We Are Saying No to Preschool
It was during a coffee break with friends when I first heard how prevalent attending preschool was these days. Someone had mentioned signups for the upcoming school year were fast approaching, and the atmosphere in the room suddenly became excited and intense.
“Oh, I'm so looking forward to having both kids in school!”
“Thank goodness, Callie will be in all-day pre-K this year because, last year, when she was 3, it was only a half day!”
“I can enjoy the house being in order again!”
Someone asked me where my daughter would be going, and I said she didn't turn 3 until after September 1 (the rule in our state), so she was still too young for preschool. My friends gave me a sympathetic look, and, as a consolation, reminded me to enjoy my last year because they really do miss having them home. Honest.

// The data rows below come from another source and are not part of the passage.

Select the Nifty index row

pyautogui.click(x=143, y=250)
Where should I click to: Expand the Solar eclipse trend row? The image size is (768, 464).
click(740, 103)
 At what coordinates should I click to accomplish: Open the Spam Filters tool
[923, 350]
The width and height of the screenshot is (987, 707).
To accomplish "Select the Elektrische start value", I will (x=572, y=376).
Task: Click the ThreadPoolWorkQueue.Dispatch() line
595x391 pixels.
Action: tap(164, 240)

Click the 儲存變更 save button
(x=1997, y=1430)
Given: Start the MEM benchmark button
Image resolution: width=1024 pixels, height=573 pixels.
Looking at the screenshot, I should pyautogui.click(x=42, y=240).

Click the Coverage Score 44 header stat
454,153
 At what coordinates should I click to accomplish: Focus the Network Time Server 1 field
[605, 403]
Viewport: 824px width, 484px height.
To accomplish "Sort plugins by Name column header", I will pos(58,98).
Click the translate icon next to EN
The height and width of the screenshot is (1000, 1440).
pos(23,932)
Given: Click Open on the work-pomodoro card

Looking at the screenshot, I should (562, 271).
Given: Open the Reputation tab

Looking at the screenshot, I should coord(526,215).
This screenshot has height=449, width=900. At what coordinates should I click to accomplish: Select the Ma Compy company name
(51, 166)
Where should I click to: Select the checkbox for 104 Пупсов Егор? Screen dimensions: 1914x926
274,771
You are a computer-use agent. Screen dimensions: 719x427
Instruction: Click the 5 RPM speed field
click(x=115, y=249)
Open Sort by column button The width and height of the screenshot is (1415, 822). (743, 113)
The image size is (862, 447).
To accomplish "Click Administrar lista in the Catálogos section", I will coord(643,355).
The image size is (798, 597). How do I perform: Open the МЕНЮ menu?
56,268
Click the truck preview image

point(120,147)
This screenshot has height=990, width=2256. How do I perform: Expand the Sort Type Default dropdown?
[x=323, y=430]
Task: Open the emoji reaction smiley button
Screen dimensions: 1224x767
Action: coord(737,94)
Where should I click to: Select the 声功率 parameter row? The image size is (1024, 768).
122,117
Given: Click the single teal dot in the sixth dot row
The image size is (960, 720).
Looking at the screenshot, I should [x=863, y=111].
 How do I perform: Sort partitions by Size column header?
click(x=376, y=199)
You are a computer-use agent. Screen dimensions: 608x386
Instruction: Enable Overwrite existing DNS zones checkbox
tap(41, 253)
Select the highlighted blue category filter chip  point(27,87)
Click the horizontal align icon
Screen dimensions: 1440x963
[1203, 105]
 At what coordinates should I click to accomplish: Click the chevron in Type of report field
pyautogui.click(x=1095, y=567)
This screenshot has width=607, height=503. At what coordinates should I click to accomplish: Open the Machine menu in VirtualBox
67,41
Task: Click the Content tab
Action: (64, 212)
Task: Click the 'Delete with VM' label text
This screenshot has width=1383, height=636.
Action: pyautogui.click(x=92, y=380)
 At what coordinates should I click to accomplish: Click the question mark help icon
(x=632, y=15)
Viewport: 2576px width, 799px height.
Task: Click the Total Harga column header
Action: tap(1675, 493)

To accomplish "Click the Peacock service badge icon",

To be honest, the idea of my daughter going to preschool had never crossed my mind. Actually, when she was born, I was thrilled her birthday meant she would be home with me until she was almost 6-years-old and that I would be able to squeeze out an extra year of having her all to myself.
Since I never went to preschool, I naively assumed only the kids whose parents needed to work attended, as it was a cheaper option than daycare. It never occurred to me that parents started their kids on the academic track early just because. Not that there is no reason for preschool — I understand the benefits — but I assumed I could fulfill them myself.
We work on our letters and numbers daily, as well as sight words. We sing songs, play, and learn to clean up after ourselves. My daughter attends group-setting extracurricular activities with other preschool-aged kids to keep her social development on track. I just haven't seen the need to send her off to school where she will be taught the same things I'm able to do at home — where I can watch her learn right in front of my eyes.
I mean, these are the things I'm qualified to teach her, you know, the alphabet. I have to send her to state-mandated school for kindergarten and beyond because the education she would receive from me if I homeschooled her would be pathetic. “Yes, we are skipping math this year because it's awful and boring.” Not exactly a great life lesson.
While, admittedly, it would be easier for me to be a work-at-home parent with only one child at home instead of having to pull all-nighters for the ability to grab some kid-free hours to work in silence, I don't see myself changing my mind down the road. Preschool was never in my parenting plan, and that's OK. For some parents, they remember that preschool enhanced their lives and prepared them for kindergarten, and they want to give their kids the same opportunity. It's all in how you were raised and in what you're comfortable with.
We're saying no to preschool right now. Thanks, anyway.